# Gulp containers



## craig51063 (May 30, 2008)

Just wondering what containers are being used to store your gulps in .
I keep mine in a water tightish type of lunch box [ the clear ones with blue clips u see at supermarkets ]BUT it is NOT ideal as it leaks if not kept flat .

all my gulps are kept in gulp alive juice .

also i bought some gulps the other day and MOST of them were useless .they were 2inch grubs and were a stiff .so they had basically NO tail action .

anyway - so what do u guys use ?????

craig

thinking tupperwere.


----------



## YakN00b (Jun 9, 2008)

craig51063 said:


> Just wondering what containers are being used to store your gulps in .
> I keep mine in a water tightish type of lunch box [ the clear ones with blue clips u see at supermarkets ]BUT it is NOT ideal as it leaks if not kept flat .
> 
> all my gulps are kept in gulp alive juice .
> ...


Squidgies.
No leaks, dont dry out and u dont smell like a fishmarket on a hot day.


----------



## Tank (May 26, 2008)

I use the same plastic tub but i have all the gulps in a ziplock bag that i keep in the tub so i dont get leaks.
Has worked well for me.


----------



## craig51063 (May 30, 2008)

YakN00b said:


> craig51063 said:
> 
> 
> > Just wondering what containers are being used to store your gulps in .
> ...


Yep after the last lot of dudd gulps i bought , that is exactly the way i am going .BUT i have alot of gulps to go through .

craig


----------



## Revo (Aug 3, 2008)

G'day Craig.

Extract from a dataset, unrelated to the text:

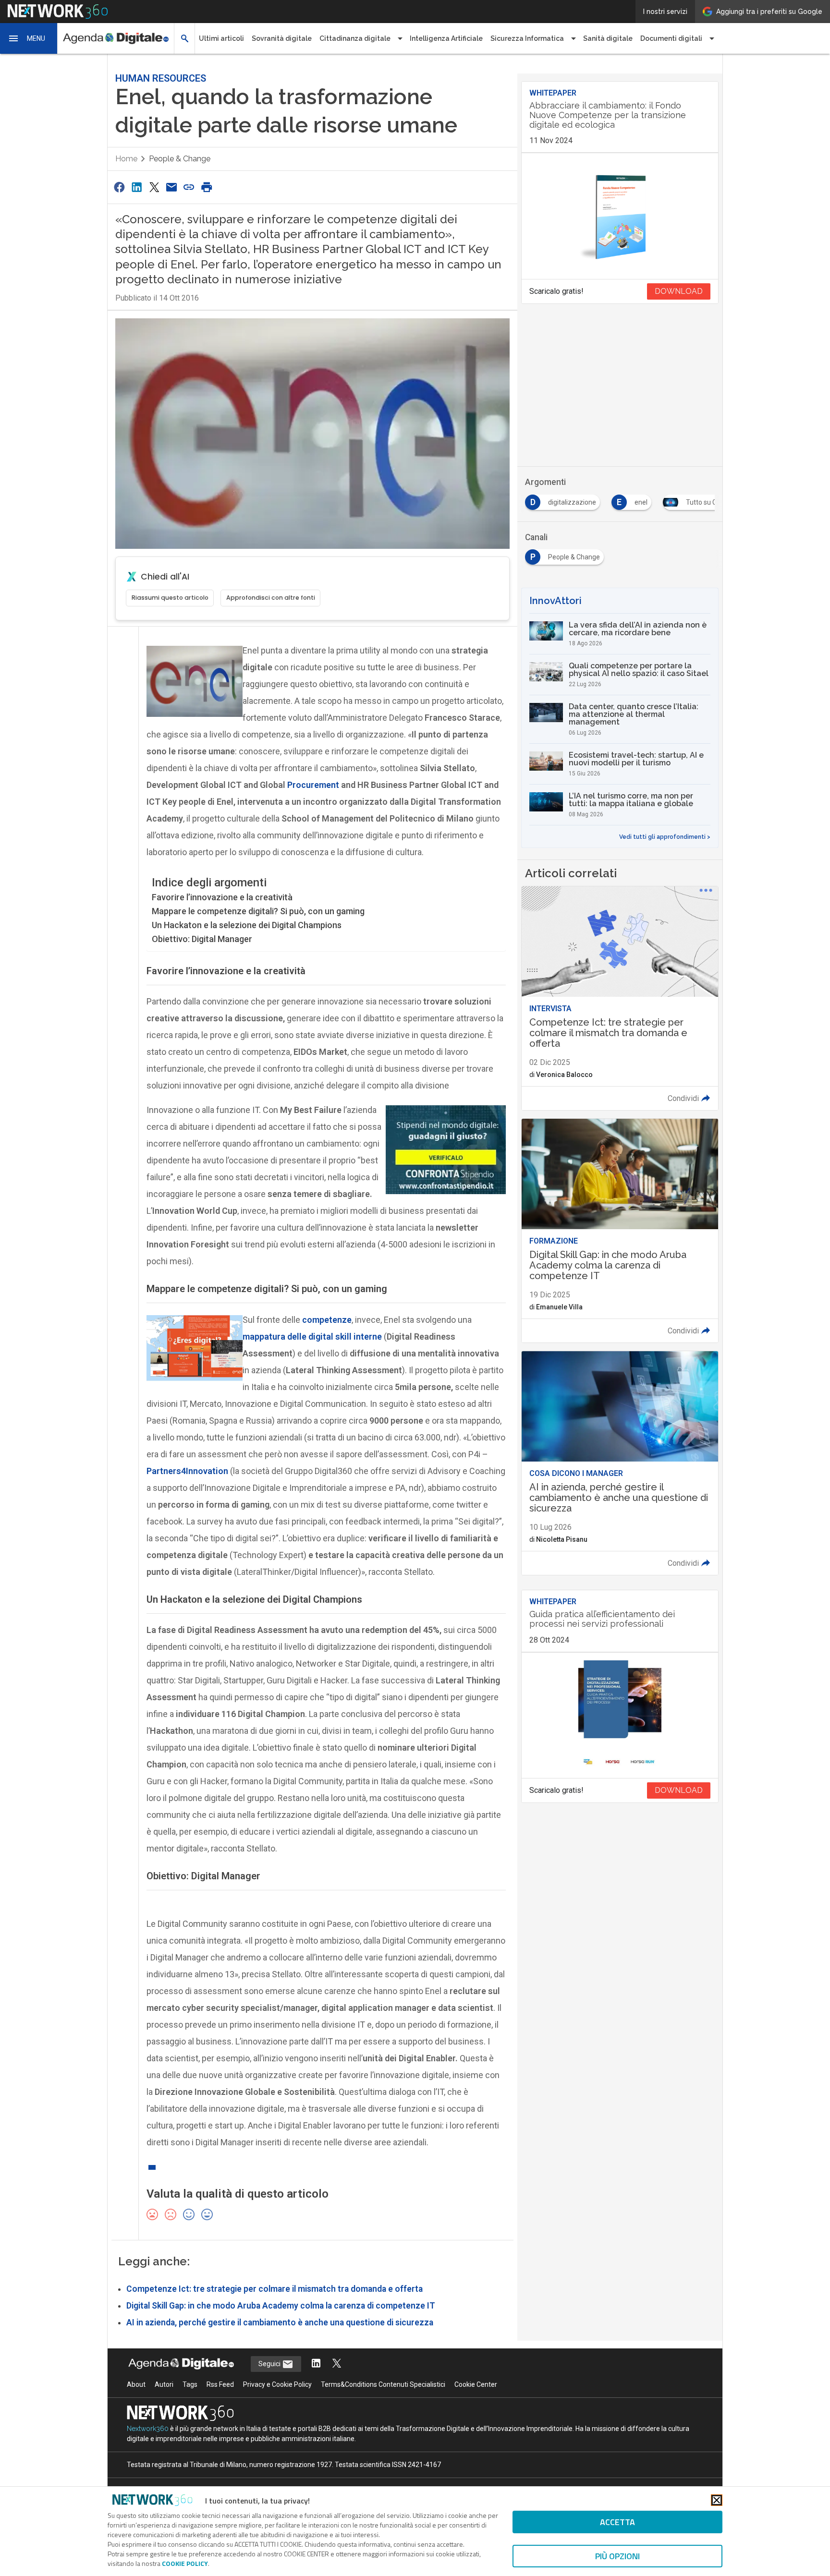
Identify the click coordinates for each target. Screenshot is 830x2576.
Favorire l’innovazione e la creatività (222, 897)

I use the same type of container as you do, but I keep the gulps in their ziplock bags (which are inside the container - double insurance against leakage). I usually take out 3-4 ziplock bags of gulps for the fish I'm targeting, and put them in the front of my tackle pouch (which I wear around my waist) for easy access while fishing.


----------



## Guest (Oct 25, 2009)

Empty plastic peanut butter jars. Watertight and work great


----------



## ProSurfFisho (Aug 20, 2009)

Those bloody Gulp Alive buckets, bought 2 and they leaked when you opened them. I mean everywhere, into a plastic bag, more leaks. Into a vegemite car and they still bloody leak, when there in the plastic's box.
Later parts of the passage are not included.